* [To do]: Transcribe the stretch of entries below from the line with "Image resolution: width=1200" through the line with "Given: Open the room files icon", exactly and with both ends included; leave out all other lines.

* [The data]:
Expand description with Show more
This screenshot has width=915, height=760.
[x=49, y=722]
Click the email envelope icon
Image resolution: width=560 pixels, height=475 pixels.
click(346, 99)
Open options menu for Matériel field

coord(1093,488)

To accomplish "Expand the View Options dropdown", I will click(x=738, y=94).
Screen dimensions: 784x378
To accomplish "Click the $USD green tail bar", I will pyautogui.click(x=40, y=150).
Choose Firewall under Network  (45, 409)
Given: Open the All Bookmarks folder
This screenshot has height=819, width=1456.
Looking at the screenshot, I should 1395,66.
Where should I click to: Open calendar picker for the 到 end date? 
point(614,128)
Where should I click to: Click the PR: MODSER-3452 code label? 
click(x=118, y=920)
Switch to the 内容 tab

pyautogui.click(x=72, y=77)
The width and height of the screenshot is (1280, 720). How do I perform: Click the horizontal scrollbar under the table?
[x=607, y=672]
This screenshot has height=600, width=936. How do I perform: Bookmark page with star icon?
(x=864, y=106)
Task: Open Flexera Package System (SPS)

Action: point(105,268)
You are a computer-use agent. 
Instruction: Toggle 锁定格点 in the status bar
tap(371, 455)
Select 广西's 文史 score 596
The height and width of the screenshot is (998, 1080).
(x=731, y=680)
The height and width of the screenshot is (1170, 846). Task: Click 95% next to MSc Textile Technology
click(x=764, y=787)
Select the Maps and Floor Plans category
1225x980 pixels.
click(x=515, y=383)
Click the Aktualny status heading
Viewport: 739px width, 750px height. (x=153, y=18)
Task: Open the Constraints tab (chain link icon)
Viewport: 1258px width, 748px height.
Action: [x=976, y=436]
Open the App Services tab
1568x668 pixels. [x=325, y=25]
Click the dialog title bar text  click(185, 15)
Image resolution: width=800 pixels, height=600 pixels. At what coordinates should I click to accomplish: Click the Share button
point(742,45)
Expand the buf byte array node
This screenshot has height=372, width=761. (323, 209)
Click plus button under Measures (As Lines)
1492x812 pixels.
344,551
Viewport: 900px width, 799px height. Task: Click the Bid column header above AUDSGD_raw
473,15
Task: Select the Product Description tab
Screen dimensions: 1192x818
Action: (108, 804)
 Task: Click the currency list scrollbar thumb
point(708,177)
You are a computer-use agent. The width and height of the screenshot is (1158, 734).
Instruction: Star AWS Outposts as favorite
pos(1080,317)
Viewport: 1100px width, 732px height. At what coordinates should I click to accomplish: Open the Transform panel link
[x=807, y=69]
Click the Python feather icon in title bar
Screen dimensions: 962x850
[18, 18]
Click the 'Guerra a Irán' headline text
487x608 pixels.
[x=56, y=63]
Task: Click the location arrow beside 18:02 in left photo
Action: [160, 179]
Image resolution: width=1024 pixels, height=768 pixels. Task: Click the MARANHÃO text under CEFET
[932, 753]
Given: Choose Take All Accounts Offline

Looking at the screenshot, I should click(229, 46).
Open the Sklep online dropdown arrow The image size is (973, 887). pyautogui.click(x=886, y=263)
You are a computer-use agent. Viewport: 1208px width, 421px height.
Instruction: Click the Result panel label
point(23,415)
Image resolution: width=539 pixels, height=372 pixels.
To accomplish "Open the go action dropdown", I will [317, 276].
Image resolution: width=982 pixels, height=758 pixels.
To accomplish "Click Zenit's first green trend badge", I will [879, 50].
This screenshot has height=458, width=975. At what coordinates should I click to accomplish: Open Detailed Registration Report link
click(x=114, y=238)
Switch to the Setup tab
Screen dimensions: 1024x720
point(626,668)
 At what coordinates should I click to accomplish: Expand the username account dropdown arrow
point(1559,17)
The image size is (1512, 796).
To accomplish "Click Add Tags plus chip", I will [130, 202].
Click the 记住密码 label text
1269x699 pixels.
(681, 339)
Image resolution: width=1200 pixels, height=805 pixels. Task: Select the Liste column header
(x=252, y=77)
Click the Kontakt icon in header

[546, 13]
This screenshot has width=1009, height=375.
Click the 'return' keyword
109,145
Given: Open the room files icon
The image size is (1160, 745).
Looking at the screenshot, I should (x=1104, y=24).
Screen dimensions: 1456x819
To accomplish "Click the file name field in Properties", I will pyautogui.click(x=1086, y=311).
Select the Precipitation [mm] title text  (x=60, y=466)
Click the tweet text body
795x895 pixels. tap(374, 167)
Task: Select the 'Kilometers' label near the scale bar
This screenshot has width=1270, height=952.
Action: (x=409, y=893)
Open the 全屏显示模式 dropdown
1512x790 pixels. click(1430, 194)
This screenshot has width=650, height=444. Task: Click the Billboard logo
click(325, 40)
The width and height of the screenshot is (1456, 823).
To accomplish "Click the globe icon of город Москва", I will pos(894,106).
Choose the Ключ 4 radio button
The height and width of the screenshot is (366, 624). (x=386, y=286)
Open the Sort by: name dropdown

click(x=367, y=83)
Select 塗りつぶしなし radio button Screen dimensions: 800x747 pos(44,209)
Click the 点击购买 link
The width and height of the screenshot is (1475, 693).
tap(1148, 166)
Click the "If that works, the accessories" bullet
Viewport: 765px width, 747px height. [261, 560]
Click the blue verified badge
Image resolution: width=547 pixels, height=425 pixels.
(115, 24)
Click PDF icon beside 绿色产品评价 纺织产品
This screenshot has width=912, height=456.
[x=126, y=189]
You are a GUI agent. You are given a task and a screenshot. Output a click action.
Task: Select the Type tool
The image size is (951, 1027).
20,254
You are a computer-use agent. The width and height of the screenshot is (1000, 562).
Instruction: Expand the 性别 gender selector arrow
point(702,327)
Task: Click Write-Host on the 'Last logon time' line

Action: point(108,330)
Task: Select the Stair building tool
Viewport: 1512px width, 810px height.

* [Result]:
Image resolution: width=1200 pixels, height=805 pixels. Task: Select the Liste column header
(x=252, y=77)
Click the Kontakt icon in header

[546, 13]
This screenshot has width=1009, height=375.
Click the 'return' keyword
109,145
Given: Open the room files icon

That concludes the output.